-------- INFORMATION SHOWN --------

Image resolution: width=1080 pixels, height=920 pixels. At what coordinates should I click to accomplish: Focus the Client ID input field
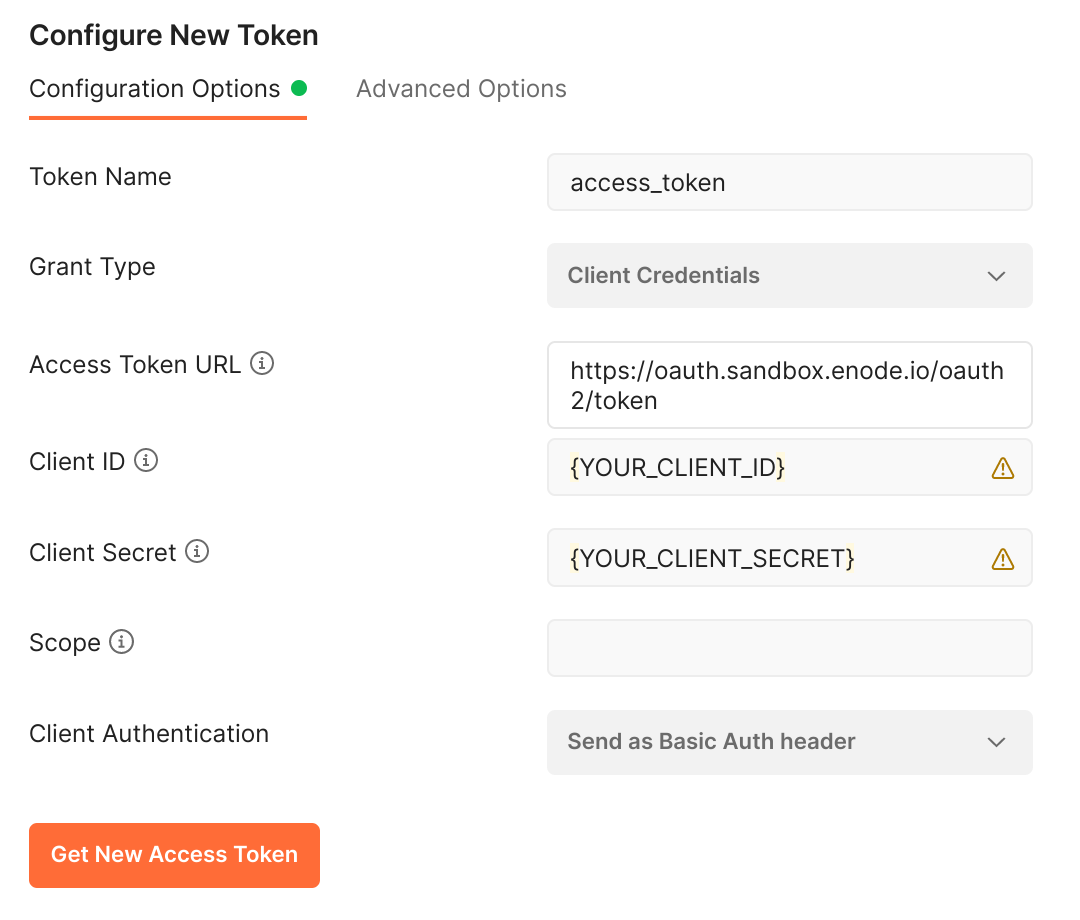(x=770, y=467)
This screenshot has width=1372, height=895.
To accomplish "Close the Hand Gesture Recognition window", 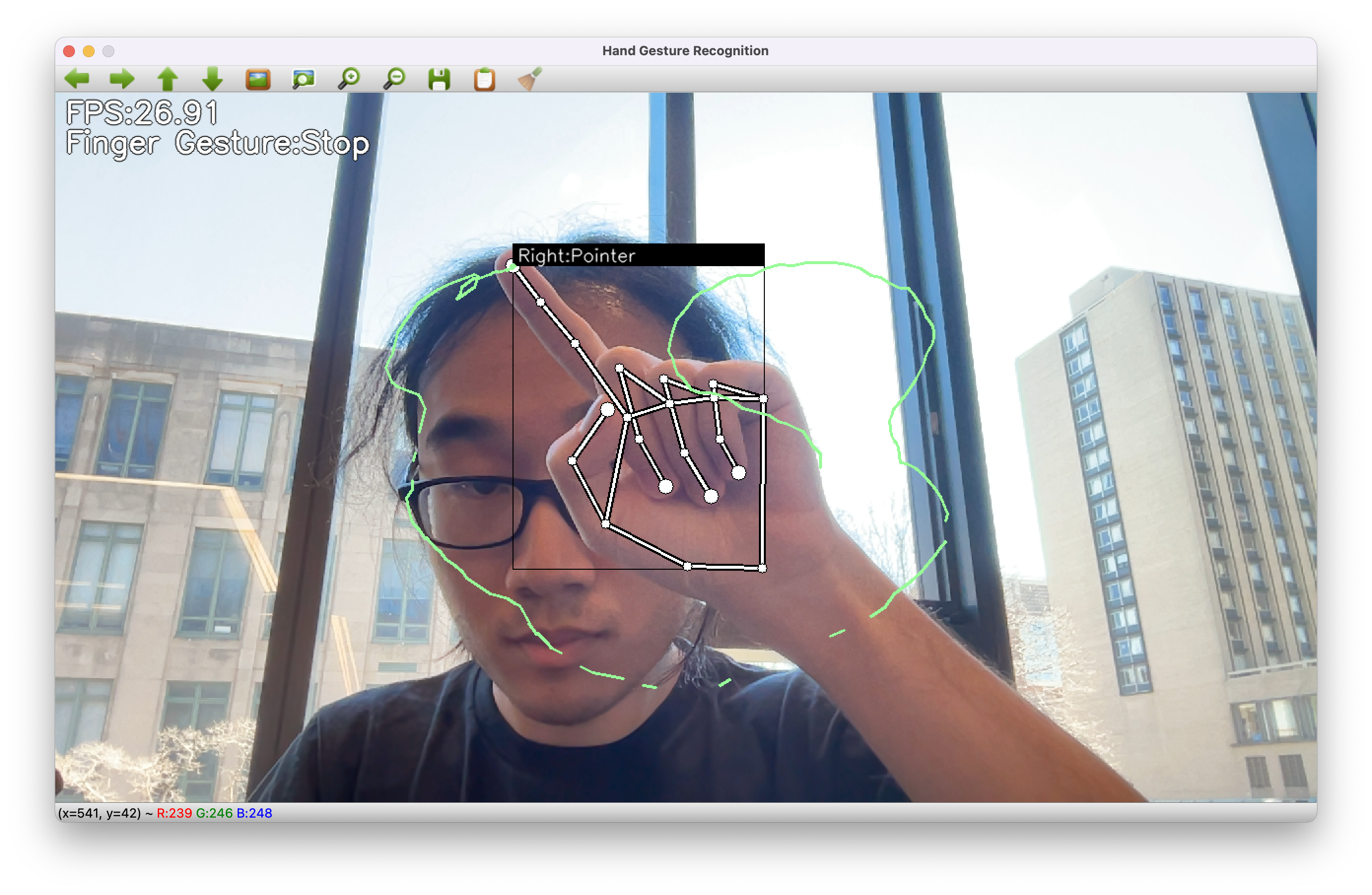I will [x=69, y=51].
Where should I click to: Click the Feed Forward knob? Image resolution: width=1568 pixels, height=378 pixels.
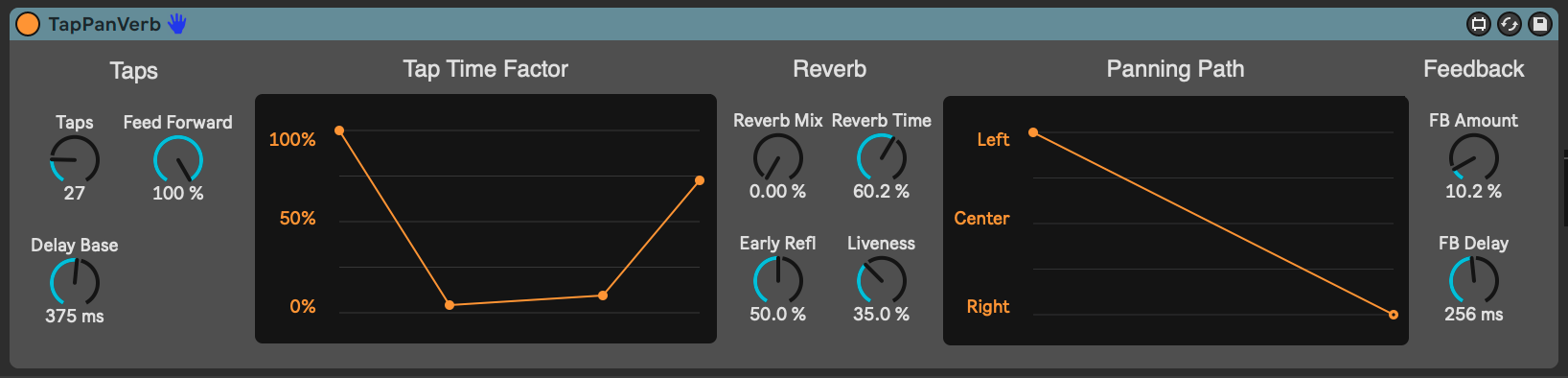(x=178, y=159)
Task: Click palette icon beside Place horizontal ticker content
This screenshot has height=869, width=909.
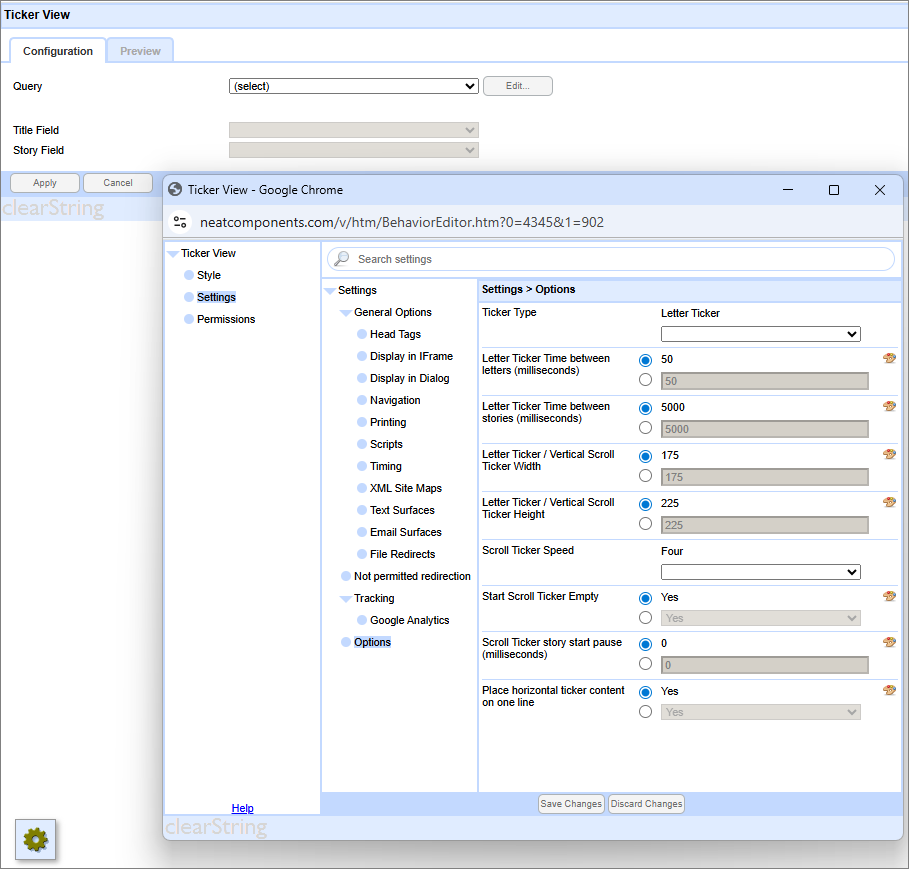Action: (889, 690)
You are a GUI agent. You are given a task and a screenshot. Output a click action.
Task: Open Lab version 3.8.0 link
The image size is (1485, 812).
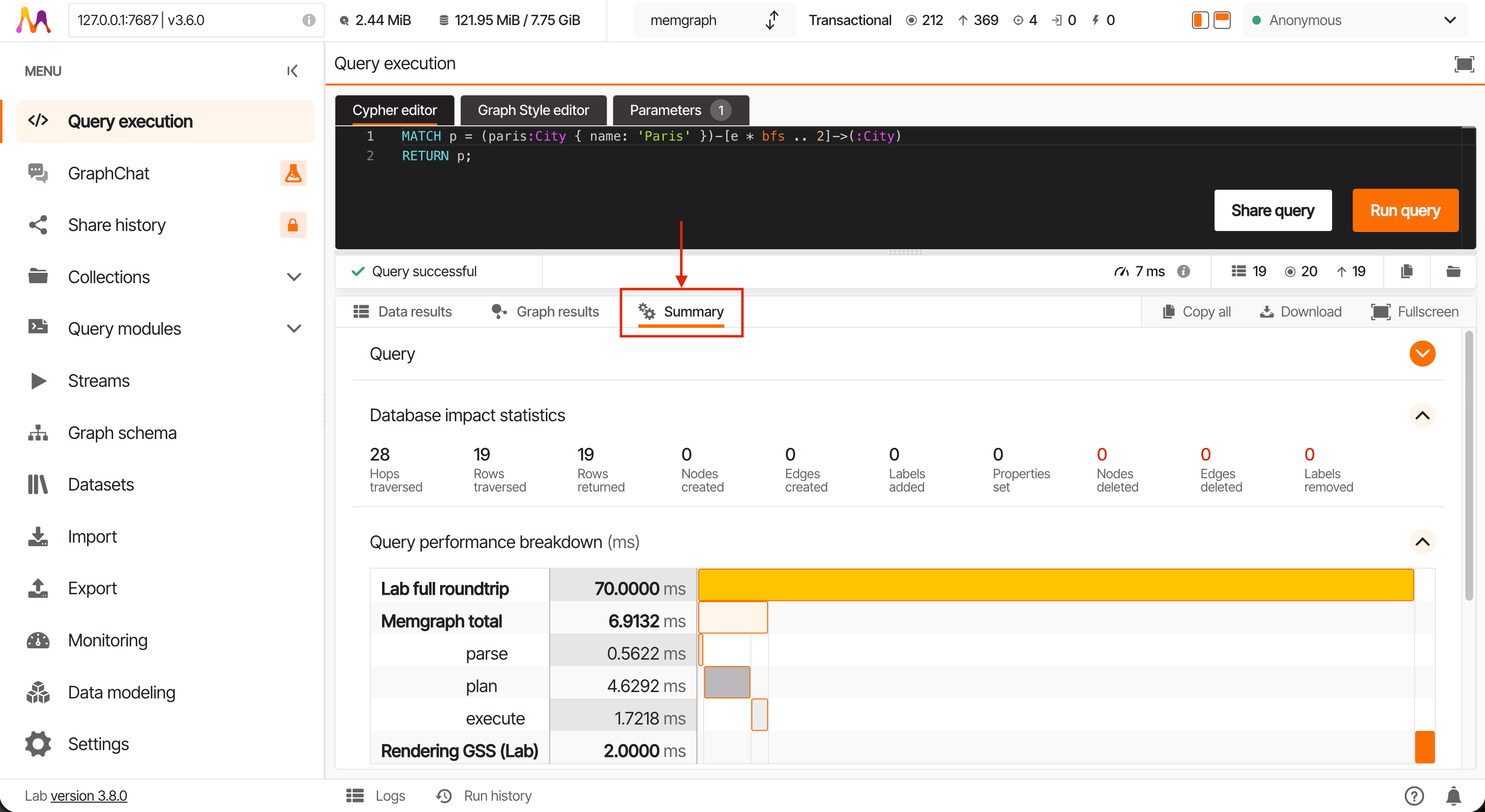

--------

Count the lines of the listing that contain the word "This" and give only that number.

2